Australia’s Parliament has repealed the carbon tax legislation that this year imposed $24.15 (Aus.)/tonne of carbon dioxide emissions.
The legislation was introduced and passed into law by the previous Labor Government in 2011. The Conservative Parties led by now-Prime Minister Tony Abbot vowed to repeal the tax if they gained leadership. This pledge was a major plank in Abbot’s election manifesto.
The repeal legislation easily passed the House of Representatives where the government has a majority, but it took several attempts to pass the Senate where mining maverick-turned politician Clive Palmer’s Palmer United Party (PUP) senators hold the balance of power.

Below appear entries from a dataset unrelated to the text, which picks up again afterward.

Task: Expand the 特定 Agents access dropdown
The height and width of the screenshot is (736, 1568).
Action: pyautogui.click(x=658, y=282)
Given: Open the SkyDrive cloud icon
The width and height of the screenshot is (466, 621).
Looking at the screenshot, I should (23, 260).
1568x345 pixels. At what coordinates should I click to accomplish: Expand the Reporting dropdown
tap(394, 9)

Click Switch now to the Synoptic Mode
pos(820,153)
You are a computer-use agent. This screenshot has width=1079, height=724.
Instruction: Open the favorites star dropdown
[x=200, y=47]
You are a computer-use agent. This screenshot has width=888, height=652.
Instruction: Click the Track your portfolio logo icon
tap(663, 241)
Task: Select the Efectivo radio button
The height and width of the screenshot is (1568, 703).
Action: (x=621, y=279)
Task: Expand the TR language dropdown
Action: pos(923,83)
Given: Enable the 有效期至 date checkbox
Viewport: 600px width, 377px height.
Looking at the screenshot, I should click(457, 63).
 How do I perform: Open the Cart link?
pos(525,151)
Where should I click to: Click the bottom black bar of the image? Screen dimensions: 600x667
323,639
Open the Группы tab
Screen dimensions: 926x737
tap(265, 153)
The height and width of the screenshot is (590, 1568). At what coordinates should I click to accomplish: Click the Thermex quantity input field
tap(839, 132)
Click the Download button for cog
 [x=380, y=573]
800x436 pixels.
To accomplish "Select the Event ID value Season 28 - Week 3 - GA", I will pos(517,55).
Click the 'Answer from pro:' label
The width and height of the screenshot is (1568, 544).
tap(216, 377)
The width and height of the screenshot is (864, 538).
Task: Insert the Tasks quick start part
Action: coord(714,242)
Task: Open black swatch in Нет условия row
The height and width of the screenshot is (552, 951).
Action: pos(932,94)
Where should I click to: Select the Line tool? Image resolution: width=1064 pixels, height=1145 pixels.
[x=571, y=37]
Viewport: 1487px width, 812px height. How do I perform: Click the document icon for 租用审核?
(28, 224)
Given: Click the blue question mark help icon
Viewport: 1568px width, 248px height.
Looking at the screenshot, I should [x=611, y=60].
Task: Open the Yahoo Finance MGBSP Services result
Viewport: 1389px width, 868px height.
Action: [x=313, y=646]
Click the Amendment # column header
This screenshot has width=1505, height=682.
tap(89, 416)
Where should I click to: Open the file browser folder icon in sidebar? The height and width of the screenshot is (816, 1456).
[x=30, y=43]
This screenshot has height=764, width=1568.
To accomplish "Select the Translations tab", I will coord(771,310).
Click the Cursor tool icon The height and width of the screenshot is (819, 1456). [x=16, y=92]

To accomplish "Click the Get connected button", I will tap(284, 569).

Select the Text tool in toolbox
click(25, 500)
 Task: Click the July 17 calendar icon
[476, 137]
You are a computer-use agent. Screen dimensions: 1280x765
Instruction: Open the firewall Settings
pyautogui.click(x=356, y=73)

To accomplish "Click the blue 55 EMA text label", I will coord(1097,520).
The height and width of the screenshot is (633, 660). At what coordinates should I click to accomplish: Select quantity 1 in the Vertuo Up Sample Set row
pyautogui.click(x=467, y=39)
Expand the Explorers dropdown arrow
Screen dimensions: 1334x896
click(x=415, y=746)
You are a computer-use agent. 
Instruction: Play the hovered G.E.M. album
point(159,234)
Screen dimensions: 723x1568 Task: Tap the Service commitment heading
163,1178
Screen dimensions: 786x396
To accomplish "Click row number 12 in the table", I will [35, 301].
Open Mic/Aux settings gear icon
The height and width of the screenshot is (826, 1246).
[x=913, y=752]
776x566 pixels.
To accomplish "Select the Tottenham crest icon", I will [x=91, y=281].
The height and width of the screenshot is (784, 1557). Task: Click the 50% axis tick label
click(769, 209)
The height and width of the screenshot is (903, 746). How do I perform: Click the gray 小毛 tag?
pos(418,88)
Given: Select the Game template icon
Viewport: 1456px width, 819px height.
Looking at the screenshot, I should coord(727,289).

After some 40 hr of debate and an amendment imposed by PUP, the repeal legislation finally passed through the Senate early July 17 with a vote of 39 to 32. The amendment stipulates that companies pass on all savings (from not having to pay the tax) to consumers by July 2015 or face a fine equivalent to 250% of what they have saved.
Abbott labelled the tax “a useless, destructive tax which damaged jobs, which hurt families’ cost of living, and which didn’t actually help the environment.”
Abbott added that his government planned to replace the tax with a taxpayer-financed $2.55 billion (Aus.) fund to pay industry incentives to use cleaner energy.
David Byers, chief executive officer of the Australian Petroleum Production & Exploration Association (APPEA), said the repeal of the carbon pricing mechanism was significant as it removed a cost facing Australian LNG exporters competing in global markets. He said it was a cost that did not exist for Australia’s international competitors.
The tax has been controversial from its inception.
The original carbon tax, brought in by Prime Minister Julia Gillard in 2011 under pressure from the Greens party (after she initially vowed not to), required Australia’s top 500 polluting companies to pay a price on carbon emissions from the beginning of July 2012.
It formed a central plank of the Gillard Government’s commitment to cut carbon emissions by 5% of the 2000 levels by 2020.
The regime began with a fixed price of $23 (Aus.)/tonne on carbon imposed from July 1, 2012, set to rise 2.5%/year in real terms for 3 years. It was planned to transform the tax into an emissions trading scheme with a floating price in mid-2015 with a floor of $15 (Aus.) and a ceiling of $20 (Aus.) above the expected national price to prevent volatility.